■ **DESCRIPTION OF THE TASK**
For the material below, return exactly the lines starting at the one holding "How do I perform: Click the video" and ending at the one holding "Viewport: 831px width, 369px height.", counting both as part of the range.

■ **TASK DATA**
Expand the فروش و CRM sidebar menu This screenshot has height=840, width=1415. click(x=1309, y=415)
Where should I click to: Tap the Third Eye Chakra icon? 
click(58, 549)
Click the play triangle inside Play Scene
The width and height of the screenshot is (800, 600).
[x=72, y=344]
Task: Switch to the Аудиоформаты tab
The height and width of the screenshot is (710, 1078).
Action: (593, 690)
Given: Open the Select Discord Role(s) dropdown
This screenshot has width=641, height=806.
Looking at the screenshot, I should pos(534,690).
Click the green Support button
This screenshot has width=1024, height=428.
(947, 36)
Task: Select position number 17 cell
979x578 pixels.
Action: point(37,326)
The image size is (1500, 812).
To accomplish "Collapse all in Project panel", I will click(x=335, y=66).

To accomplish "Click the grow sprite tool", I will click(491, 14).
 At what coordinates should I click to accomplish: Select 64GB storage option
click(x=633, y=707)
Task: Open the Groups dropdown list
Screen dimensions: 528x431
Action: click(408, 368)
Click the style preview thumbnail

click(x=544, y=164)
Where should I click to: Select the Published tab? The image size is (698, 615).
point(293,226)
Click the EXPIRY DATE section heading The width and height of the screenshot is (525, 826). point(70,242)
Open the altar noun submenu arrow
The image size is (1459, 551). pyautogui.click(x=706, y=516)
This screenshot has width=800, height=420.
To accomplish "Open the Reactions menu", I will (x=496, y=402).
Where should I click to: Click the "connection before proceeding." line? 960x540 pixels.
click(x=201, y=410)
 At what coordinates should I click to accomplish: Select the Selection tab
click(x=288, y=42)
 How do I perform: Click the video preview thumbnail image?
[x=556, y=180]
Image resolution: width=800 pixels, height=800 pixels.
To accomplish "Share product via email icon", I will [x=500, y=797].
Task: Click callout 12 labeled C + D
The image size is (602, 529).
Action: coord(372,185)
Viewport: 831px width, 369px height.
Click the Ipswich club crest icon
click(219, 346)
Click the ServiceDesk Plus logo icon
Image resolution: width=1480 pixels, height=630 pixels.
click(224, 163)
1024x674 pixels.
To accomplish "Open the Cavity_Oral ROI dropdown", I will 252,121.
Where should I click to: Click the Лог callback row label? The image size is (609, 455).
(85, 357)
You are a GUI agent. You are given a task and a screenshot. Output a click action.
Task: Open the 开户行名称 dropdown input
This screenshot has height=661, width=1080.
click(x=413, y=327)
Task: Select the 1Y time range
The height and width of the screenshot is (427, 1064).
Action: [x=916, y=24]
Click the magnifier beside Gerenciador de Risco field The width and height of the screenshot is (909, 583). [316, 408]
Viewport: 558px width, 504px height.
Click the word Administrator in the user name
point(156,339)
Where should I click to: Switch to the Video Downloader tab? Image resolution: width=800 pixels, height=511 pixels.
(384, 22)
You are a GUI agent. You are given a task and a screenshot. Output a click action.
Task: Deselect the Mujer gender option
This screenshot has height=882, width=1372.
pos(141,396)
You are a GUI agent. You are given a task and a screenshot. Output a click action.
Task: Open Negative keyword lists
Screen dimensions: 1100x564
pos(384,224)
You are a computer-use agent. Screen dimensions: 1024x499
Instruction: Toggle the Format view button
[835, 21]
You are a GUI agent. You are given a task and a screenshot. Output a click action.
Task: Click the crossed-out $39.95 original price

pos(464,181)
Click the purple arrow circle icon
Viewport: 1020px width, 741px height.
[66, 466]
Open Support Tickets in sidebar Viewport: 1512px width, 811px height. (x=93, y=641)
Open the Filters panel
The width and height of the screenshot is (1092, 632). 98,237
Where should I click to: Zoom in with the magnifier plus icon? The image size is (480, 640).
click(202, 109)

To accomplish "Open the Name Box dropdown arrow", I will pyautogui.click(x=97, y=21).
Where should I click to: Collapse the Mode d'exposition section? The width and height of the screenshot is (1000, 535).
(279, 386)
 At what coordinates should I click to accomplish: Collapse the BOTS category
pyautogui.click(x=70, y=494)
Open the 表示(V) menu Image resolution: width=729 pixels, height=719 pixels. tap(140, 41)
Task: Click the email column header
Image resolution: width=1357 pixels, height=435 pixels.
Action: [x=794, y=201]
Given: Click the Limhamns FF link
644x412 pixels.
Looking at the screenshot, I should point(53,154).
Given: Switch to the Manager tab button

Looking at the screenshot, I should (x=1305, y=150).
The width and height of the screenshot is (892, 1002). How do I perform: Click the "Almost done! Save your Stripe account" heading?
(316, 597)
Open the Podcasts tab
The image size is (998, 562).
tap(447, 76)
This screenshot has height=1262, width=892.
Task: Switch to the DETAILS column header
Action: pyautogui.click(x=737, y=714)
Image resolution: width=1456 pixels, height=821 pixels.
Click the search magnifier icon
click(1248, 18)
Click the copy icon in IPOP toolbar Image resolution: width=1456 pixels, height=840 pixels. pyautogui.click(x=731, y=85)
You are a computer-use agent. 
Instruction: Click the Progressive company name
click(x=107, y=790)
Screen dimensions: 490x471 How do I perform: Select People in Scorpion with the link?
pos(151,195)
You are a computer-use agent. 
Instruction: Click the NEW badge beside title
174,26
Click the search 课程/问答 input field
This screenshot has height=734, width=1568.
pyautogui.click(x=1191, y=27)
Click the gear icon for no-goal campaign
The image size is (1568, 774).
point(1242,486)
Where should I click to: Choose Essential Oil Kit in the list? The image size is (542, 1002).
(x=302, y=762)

■ **ANSWER TO THE PROBLEM**
 How do I perform: Click the video preview thumbnail image?
[x=556, y=180]
Image resolution: width=800 pixels, height=800 pixels.
To accomplish "Share product via email icon", I will [x=500, y=797].
Task: Click callout 12 labeled C + D
The image size is (602, 529).
Action: coord(372,185)
Viewport: 831px width, 369px height.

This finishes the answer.